BOGORIN.ID – Pihak Rektorat Kampus UIKA Bogor buka suara soal curhatan seorang yang mengaku mahasiswi mendapat perlakuan mesum dari seorang Dosen di kampus tersebut. Wakil Rektor III Bidang Pengelolaan Sumberdaya UIKA, Dedi Supriadi mengatakan, pihaknya telah mengetahui video viral yang diunggah melalui akun tiktok @mahasiswauika.

“Kam akan klarifikasi pada dosen bersangkutan dan mencari mahasiswi itu supaya ada keterangan dari dua belah pihak. Kasus ini perlu diselidiki seoptimal mungkin,” terang Dedi Supriadi kepada wartawan.

Rencananya klarifikasi akan dilakukan hari ini, Senin 2 Oktober 2023. Koordinasiakan dilakukan di tingkat Kampus UIKA Bogor pada pukul 08.00 WIB dan kemudian dilanjutkan dengan koordinasi bersama para wakil dekan 3 pada pukul 11.00 WIB. Pihak Kampus juga akan memanggil dosen yang disebut dalam curhatan tersebut dan juga meminta keterangan langsung dari pihak mahasisiwi yang mengaku sebagai korban.

“Jika betul, pasti kami akan lakukan tindakan sesuai aturan yang berlaku di Kampus UIKA. Pelaku bisa diberhentikan,” tegas dia.

Sebelumnya, curhatan seorang yang mengaku mahasiswi UIKA Bogor viral di Jagat Maya. Melalui akun Tiktok @mahasiswauika, menyebutkan bahwa salah satu mahasiswi memberanikan diri untuk mempublis kelakuan dosennya itu.

“Hari ini aku mulai memberanikan diri untuk speak-up karena aku sudah tidak tahan lagi pendam ini semua. Entah apa yang ada di dalam pikiran dosenku yang terus menerus mengajak aku untuk,” ungkap unggahan itu.

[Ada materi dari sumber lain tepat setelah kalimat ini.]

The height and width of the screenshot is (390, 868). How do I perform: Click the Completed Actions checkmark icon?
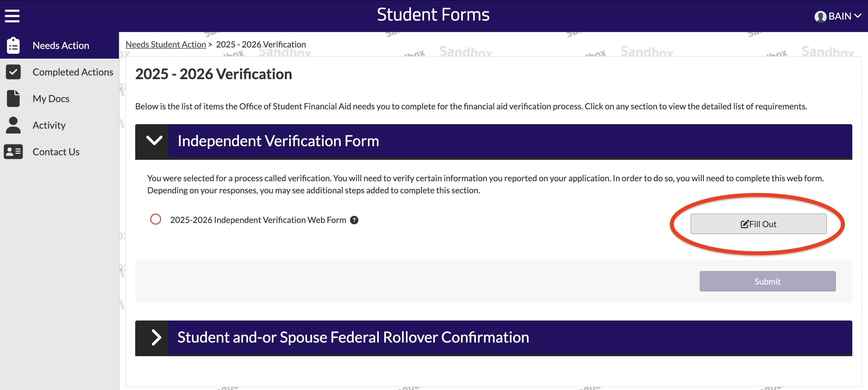13,72
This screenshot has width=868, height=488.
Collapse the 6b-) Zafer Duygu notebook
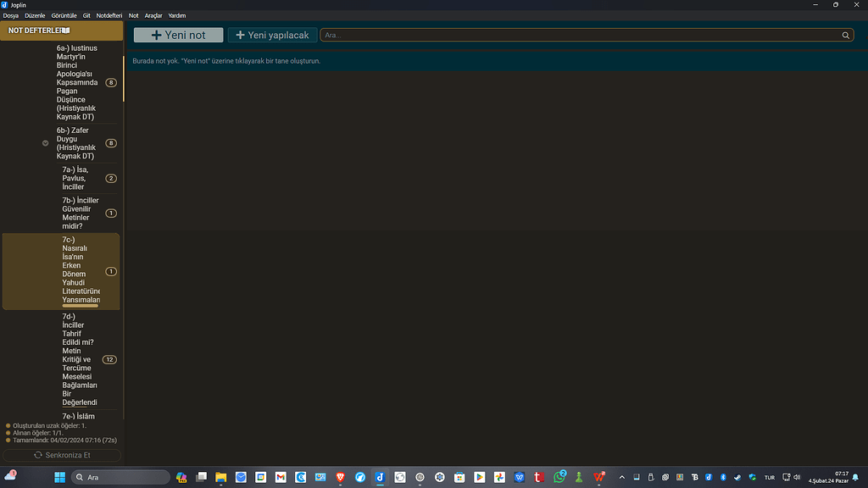[45, 142]
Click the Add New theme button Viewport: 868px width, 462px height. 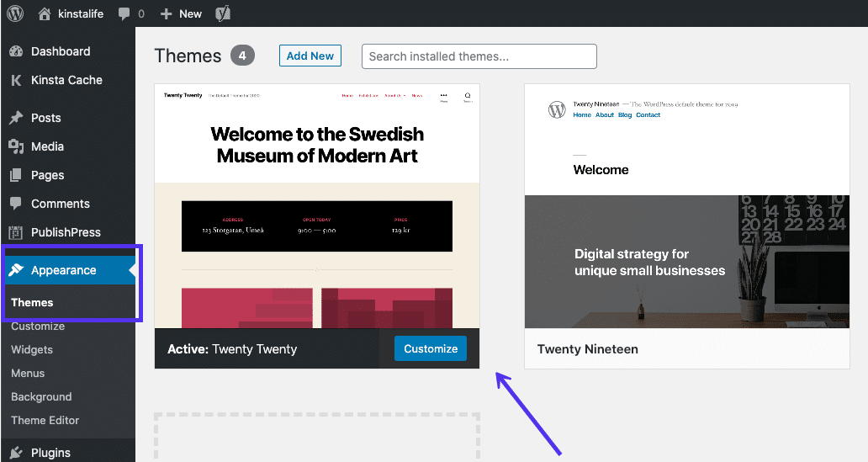[x=310, y=56]
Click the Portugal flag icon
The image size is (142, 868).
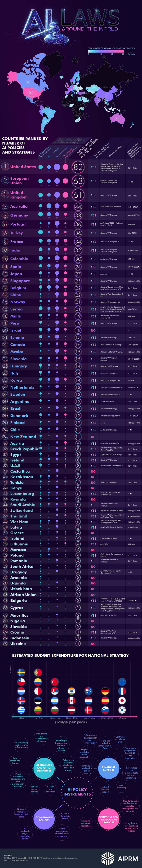(38, 672)
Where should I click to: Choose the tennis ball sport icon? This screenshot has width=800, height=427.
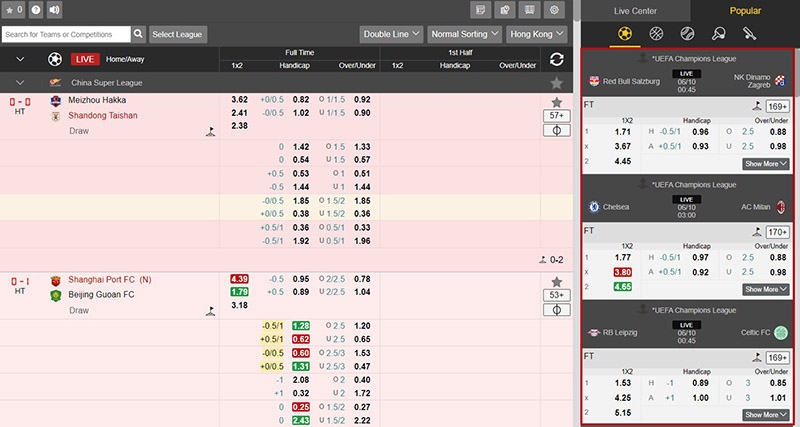tap(686, 33)
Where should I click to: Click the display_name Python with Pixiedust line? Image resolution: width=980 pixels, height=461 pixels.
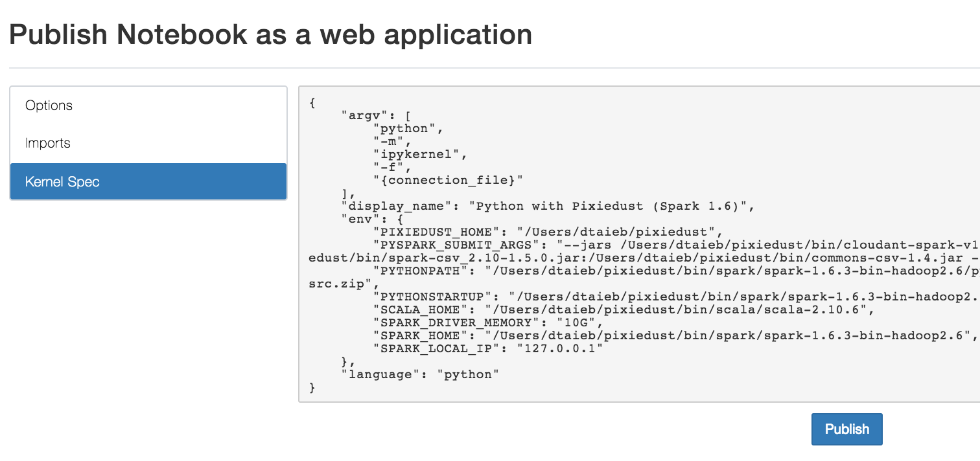point(549,206)
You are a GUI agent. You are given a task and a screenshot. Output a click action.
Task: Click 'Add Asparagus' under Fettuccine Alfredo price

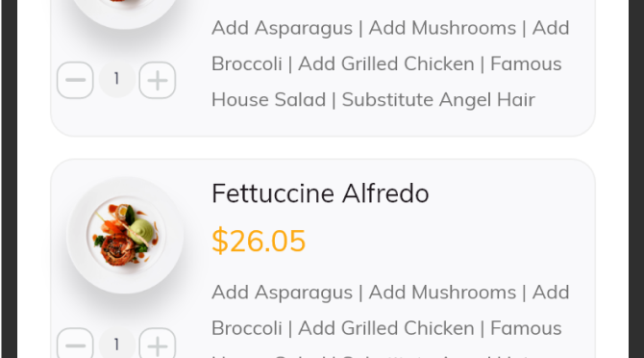(x=283, y=293)
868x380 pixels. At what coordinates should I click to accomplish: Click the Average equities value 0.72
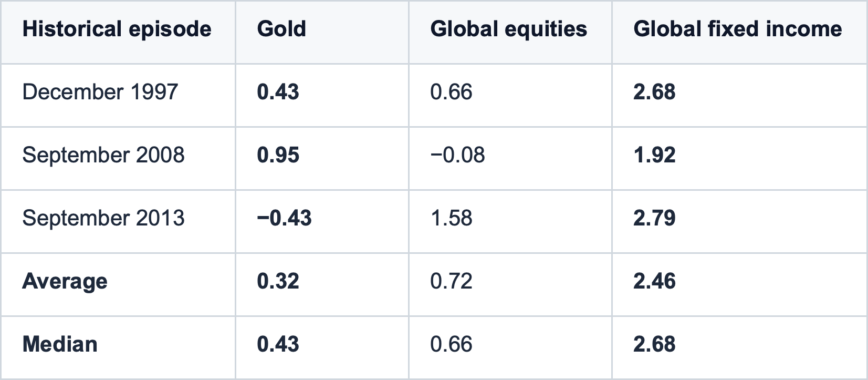pyautogui.click(x=451, y=281)
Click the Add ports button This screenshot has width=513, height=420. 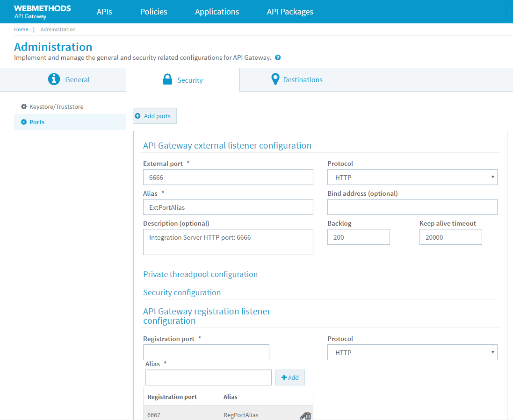(155, 115)
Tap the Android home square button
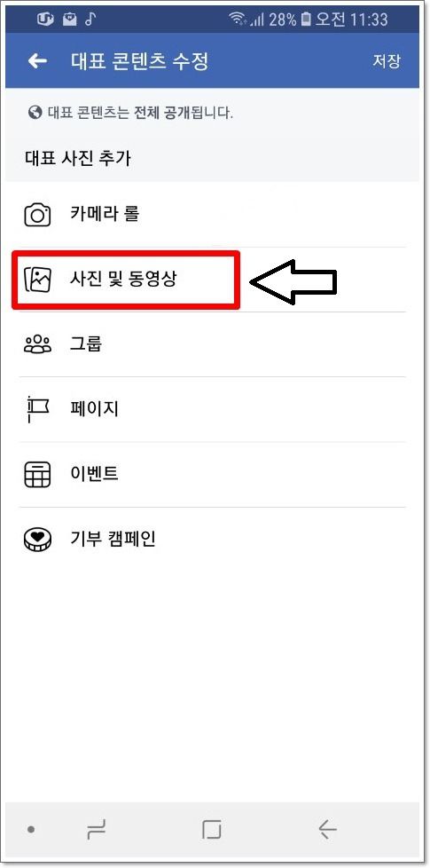 pos(212,829)
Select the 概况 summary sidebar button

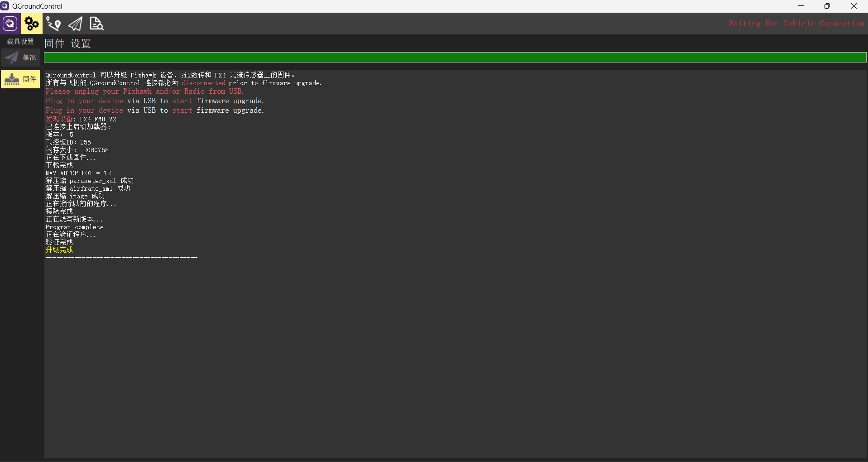point(20,58)
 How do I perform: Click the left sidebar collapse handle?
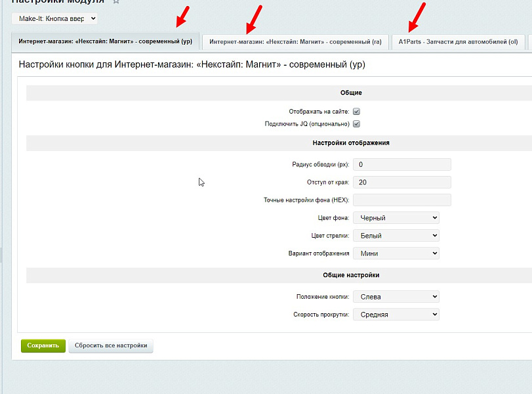[2, 255]
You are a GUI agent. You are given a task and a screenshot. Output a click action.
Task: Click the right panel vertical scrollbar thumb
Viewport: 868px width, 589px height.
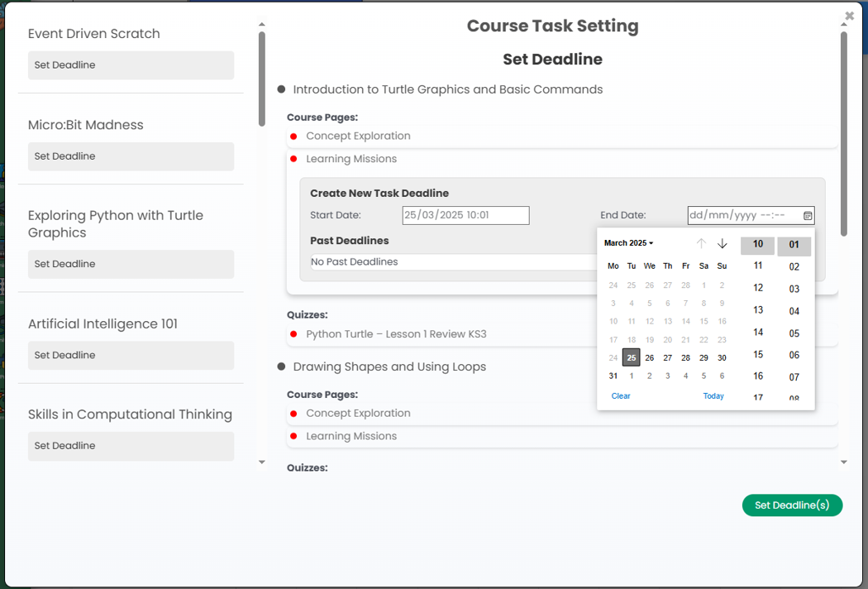[x=844, y=133]
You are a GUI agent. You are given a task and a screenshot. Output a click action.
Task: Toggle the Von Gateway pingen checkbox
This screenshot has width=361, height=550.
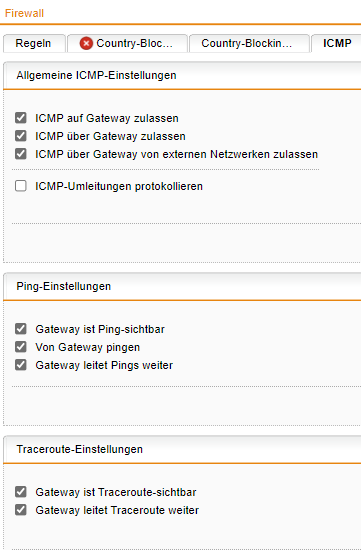coord(21,347)
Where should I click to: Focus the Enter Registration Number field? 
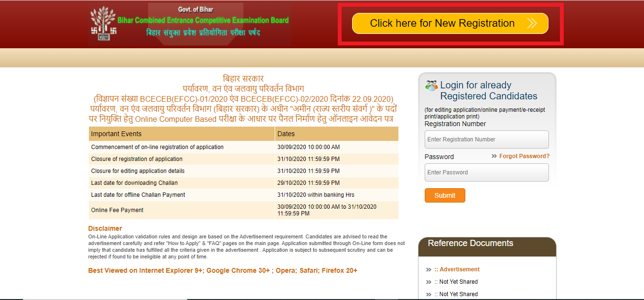pos(486,139)
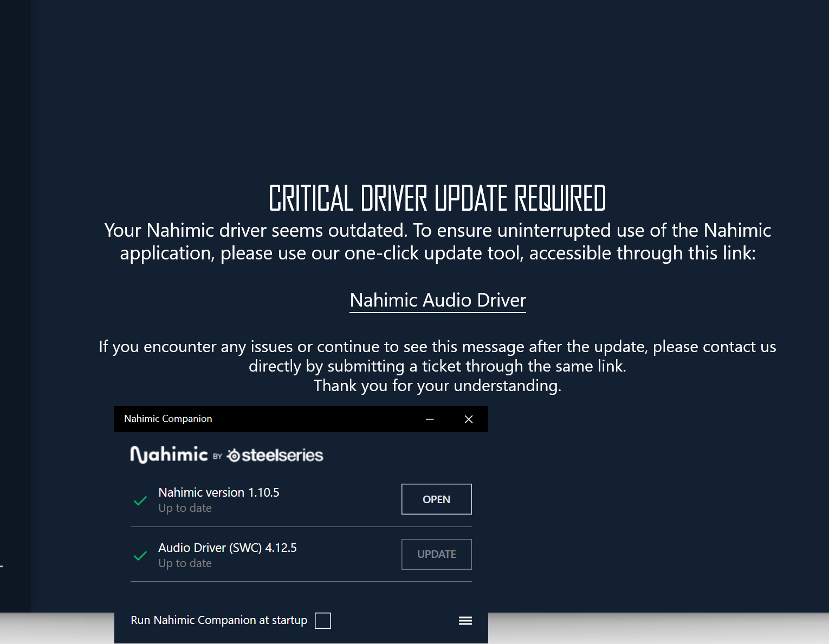Minimize the Nahimic Companion window
The image size is (829, 644).
coord(430,419)
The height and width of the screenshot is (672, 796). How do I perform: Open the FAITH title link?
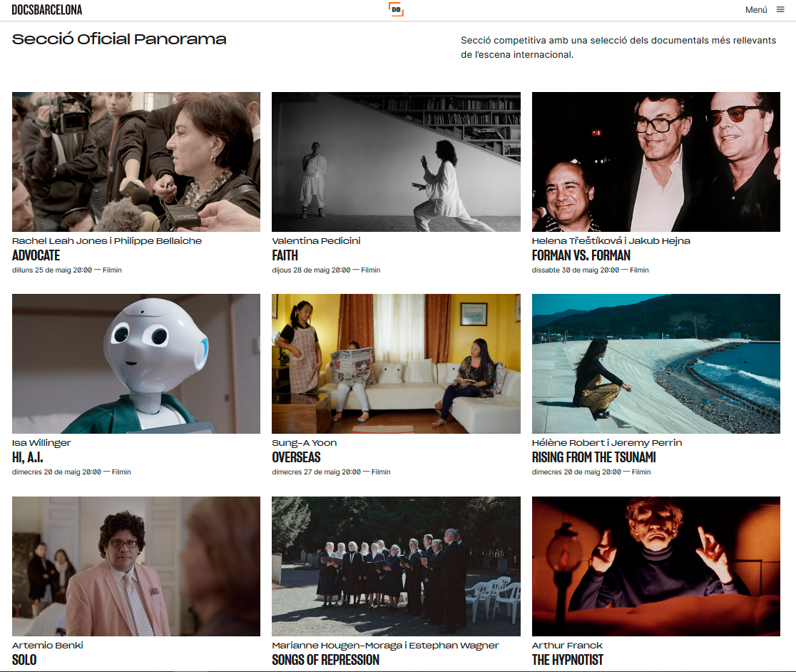tap(285, 255)
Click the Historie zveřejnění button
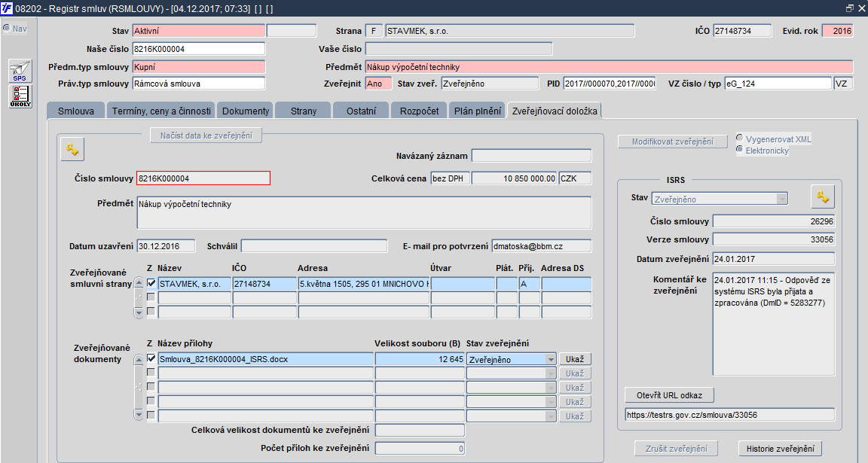 tap(780, 449)
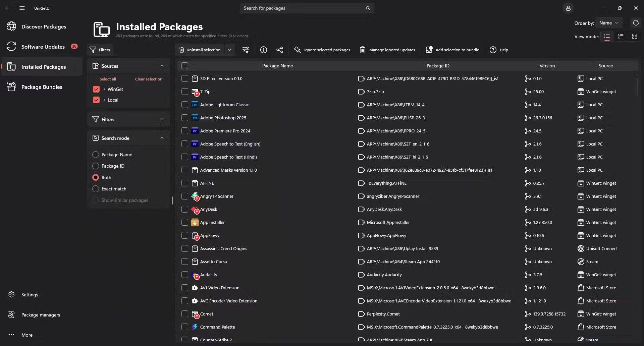This screenshot has height=346, width=644.
Task: Click the reload packages refresh icon
Action: point(636,23)
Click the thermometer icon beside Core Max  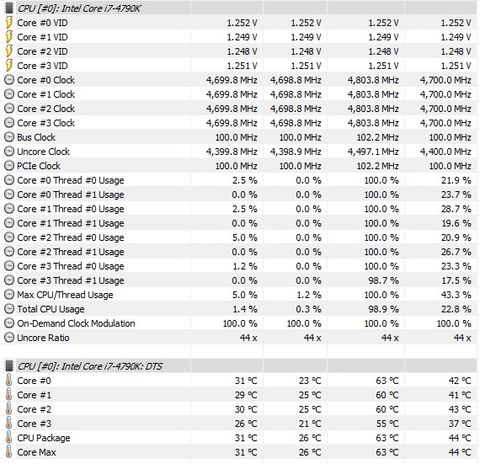pyautogui.click(x=9, y=452)
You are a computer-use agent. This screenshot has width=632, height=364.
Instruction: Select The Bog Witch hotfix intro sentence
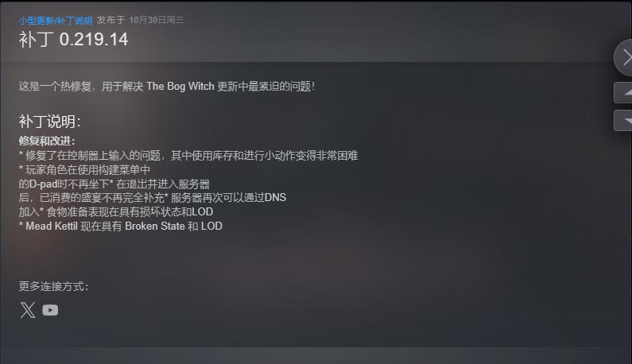(x=167, y=87)

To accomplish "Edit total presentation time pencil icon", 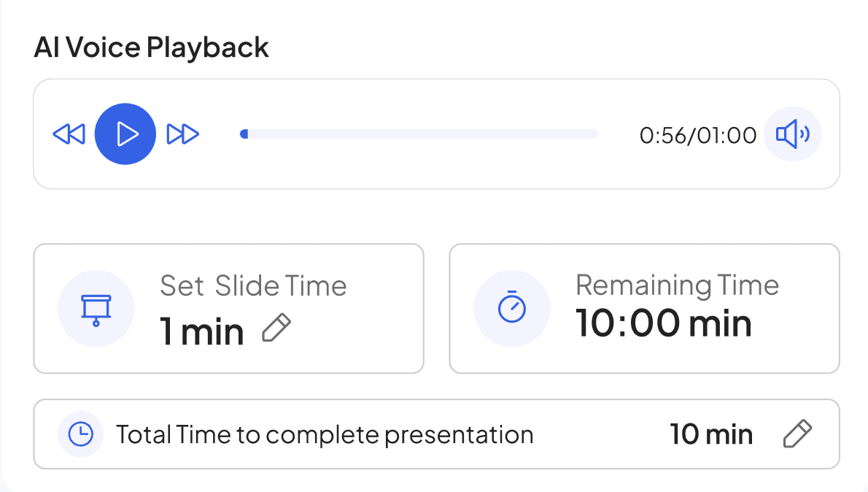I will (798, 434).
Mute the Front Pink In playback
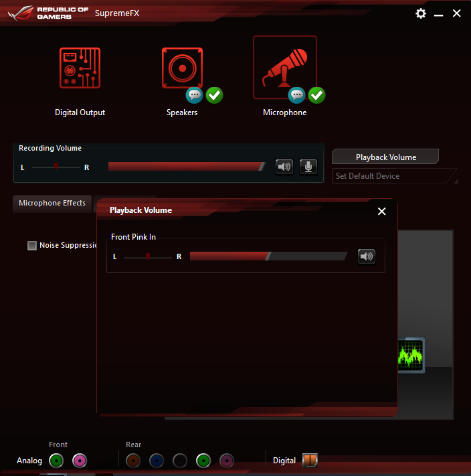This screenshot has width=471, height=476. 366,256
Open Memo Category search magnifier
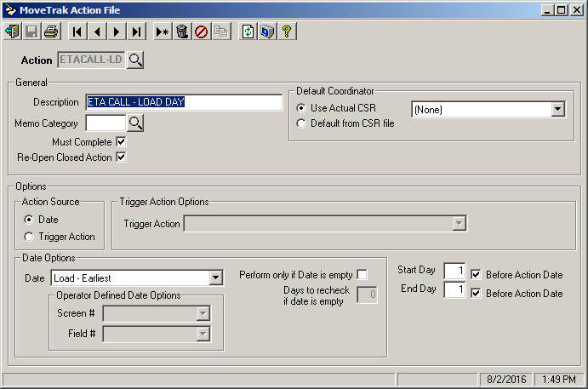588x389 pixels. click(x=135, y=123)
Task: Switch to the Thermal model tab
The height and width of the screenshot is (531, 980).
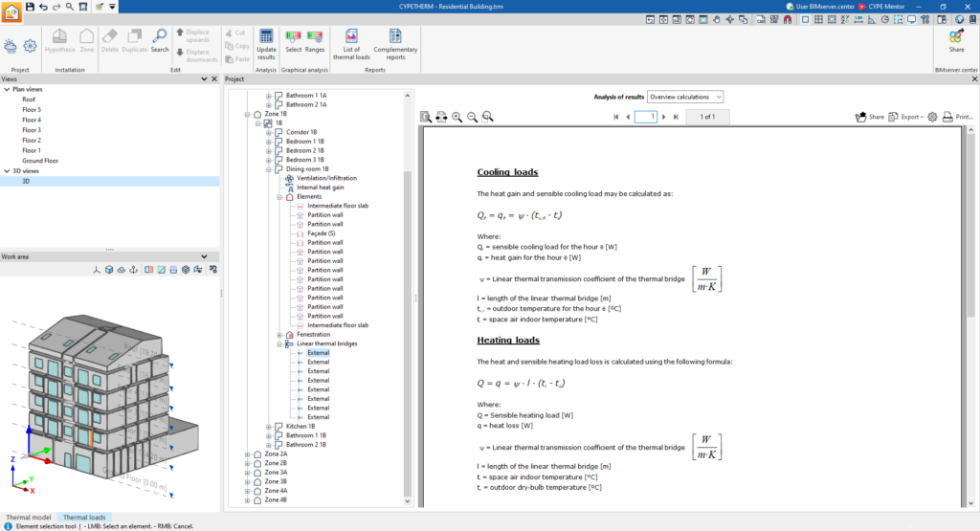Action: coord(28,518)
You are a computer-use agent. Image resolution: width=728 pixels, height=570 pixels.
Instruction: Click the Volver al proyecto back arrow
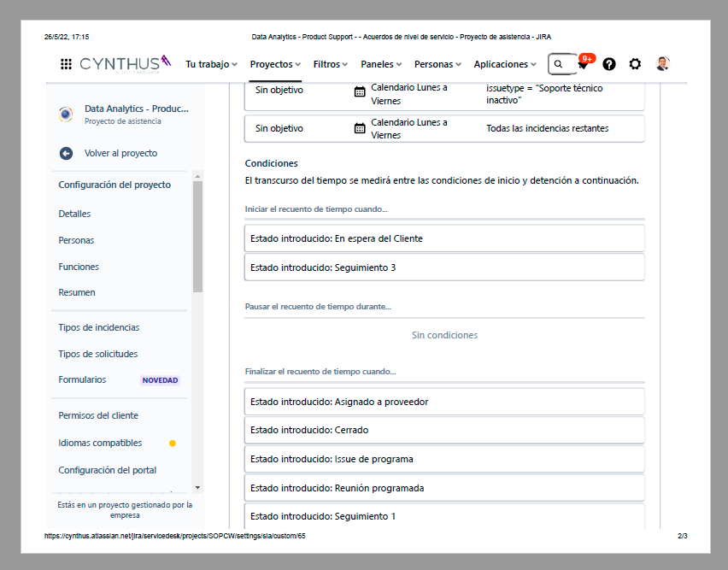(66, 153)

Kemudian, dalam postingan tersebut disampaikan bahwa sang dosen tak habisnya mengajak mahasiswi yang tidak disebutkan namanya itu untuk melakukan enam hal. Berikut poinnya yang disampaikan:

  1. Video call
  2. Chatting Whatsapp dengan menyuruhku untuk mengirim photo ku yang tidak berbusana.
  3. Terkadang mengirim pesan atau pesan suara dengan sebutan “yang/yg”
  4. Mengajak bertemu berdua di luar kampus. Entah di Puncak, Reddorz, Bekasi, Sukabumi. Yang jelas, mengajak untuk bertemu berdua di tempat sepi yang jauh dari mahasiswa.
  5. Ketika bertemu dosenku di kampus dengan temanku M, beliau ini selalu mengarahkan pandangan matanya ke dada temanku dengan tatapan mesum.
  6. Beliau sering tiba-tiba mengirim photo selfie/aktivitasnya.

Dalam akhir postingan, ia berharap pihak kampus melindunginya karena telah mempublikasikan perlakuan dosen mesum tersebut.

“Aku berharap dapat segera lulus dari kampus ini dan mendapatkan perlindungan dari pihak kampus. Terima kasih,” tutup dia.